If this requires the gettext module turned on in PHP, then what is the point? Push the database based translation support into contrib and support a mo file based engine in core? Or add a t() API? :) Requiring the gettext extension without an alternative is IMHO not an option. Providing a significantly more efficient but PHP configuration dependent engine could be a good idea though.
Goba
Gabor Hojtsy wrote:
Gerhard Killesreiter wrote:
IIRC there has been speculation that using the gettext object files (.mo files) for storing translations instead of the database would be a lot faster. Unfortunately, I can not confirm this. It seems to be somewhat faster but not that much that I'd consider the inclusion of such a feature worthwhile.

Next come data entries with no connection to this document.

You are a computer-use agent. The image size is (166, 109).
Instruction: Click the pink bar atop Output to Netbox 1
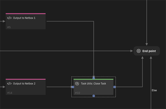click(26, 14)
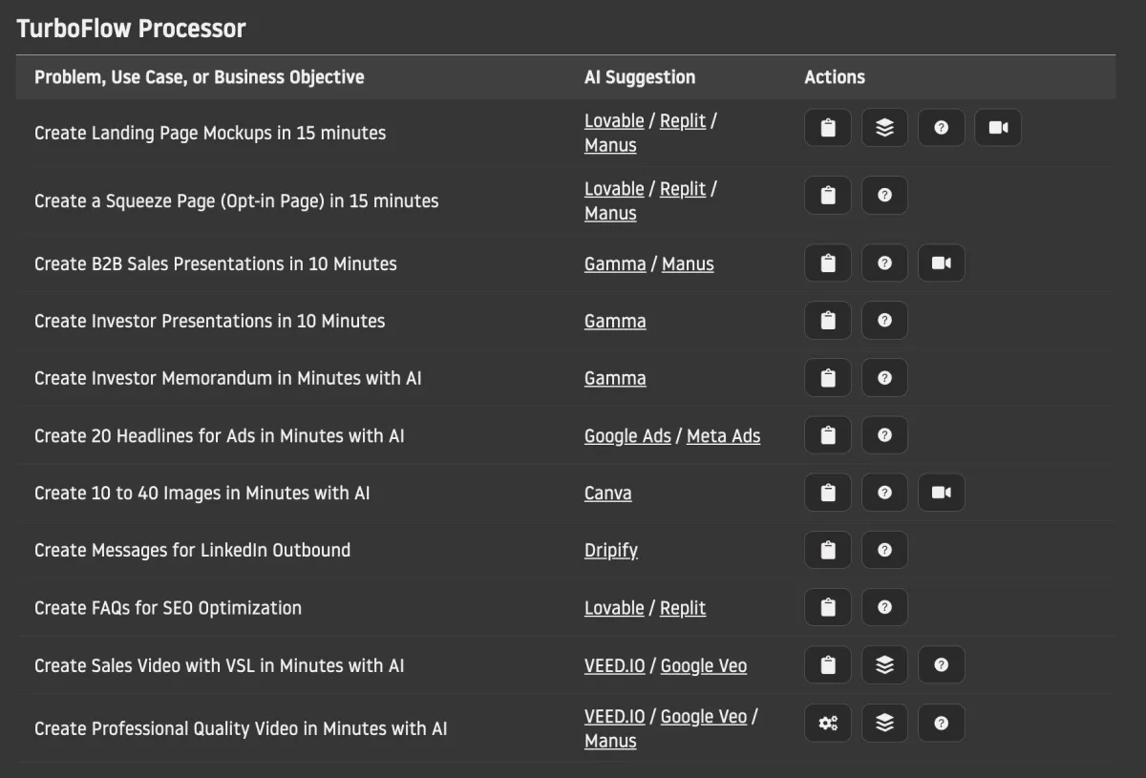1146x778 pixels.
Task: Open Gamma link in B2B Sales row
Action: click(615, 264)
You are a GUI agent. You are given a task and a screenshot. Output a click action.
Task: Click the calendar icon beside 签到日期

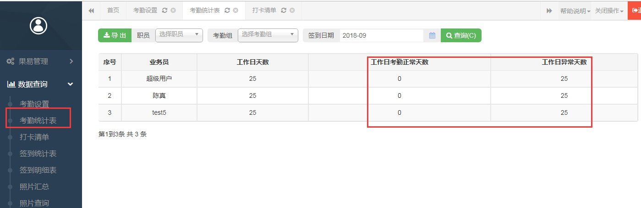[432, 35]
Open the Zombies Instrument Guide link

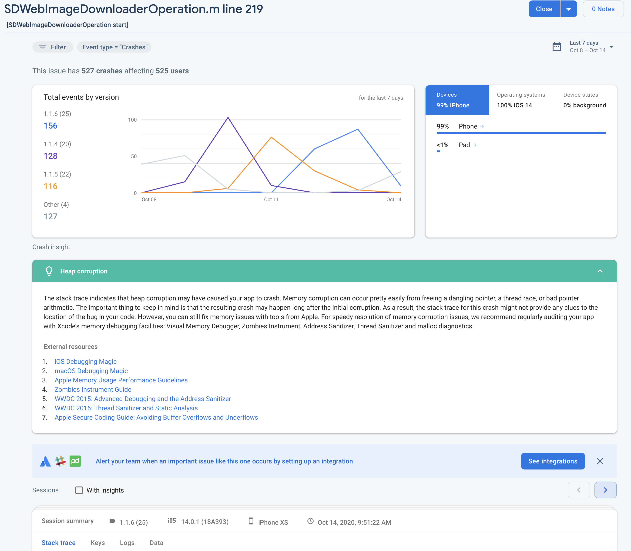pos(93,389)
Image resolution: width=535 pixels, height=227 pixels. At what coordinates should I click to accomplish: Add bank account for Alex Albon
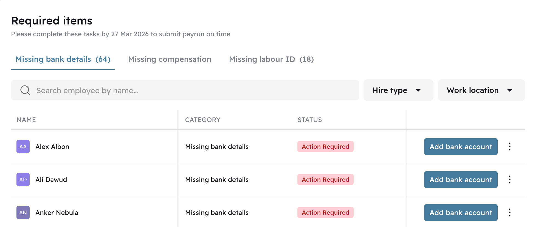461,146
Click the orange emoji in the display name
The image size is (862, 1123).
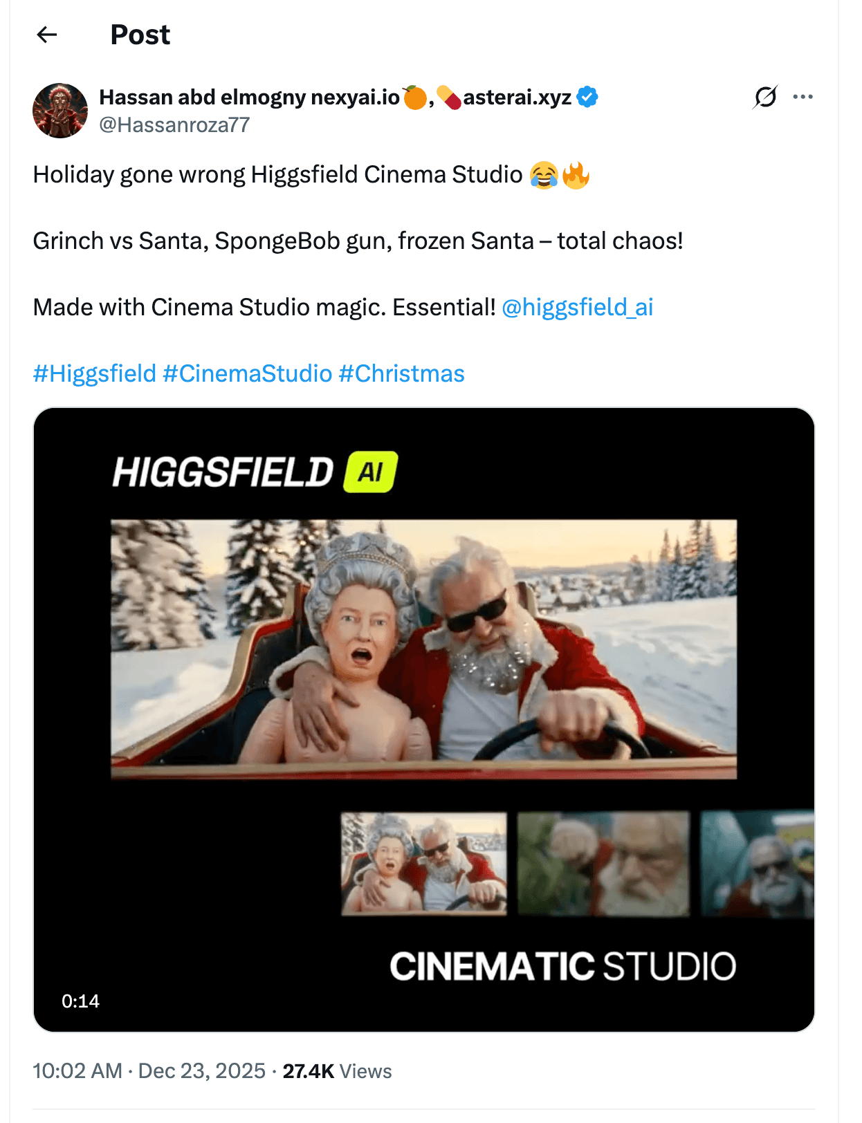coord(414,97)
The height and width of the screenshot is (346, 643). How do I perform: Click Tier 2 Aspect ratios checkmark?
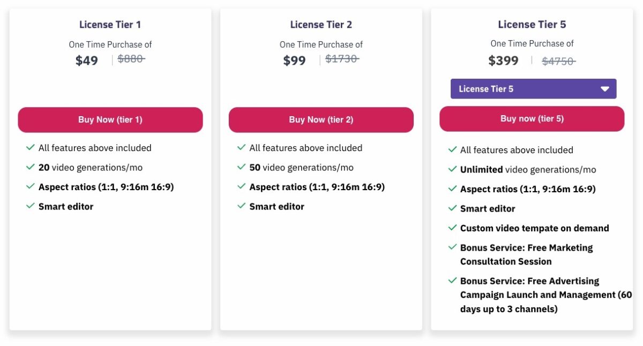click(x=241, y=187)
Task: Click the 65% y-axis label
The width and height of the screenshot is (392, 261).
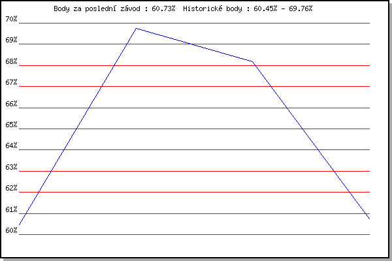Action: click(10, 125)
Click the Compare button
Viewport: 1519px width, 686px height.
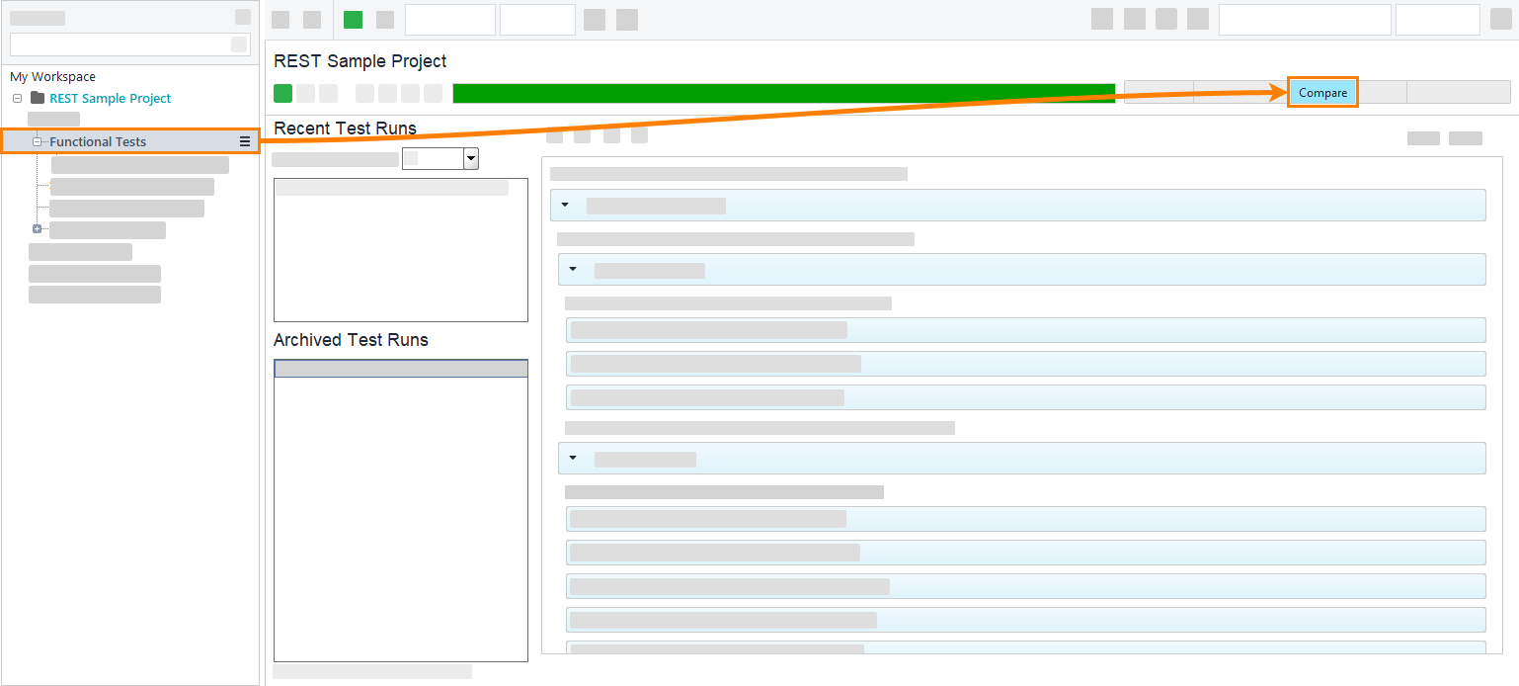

The configuration is rather awkward and error prone.
If this requires the gettext module turned on in PHP, then what is the point?
The point would have been to support the gettext stuff as well as the native Drupal db cache.
Push the database based translation support into contrib and support a mo file based engine in core?
Support .mo files through gettext extension in core.
Or add a t() API? :) Requiring the gettext extension without an alternative is IMHO not an option.
I've never proposed that.
Providing a significantly more efficient but PHP configuration dependent engine could be a good idea though.
That was the idea, but apparently the efficiency gain isn't all that big.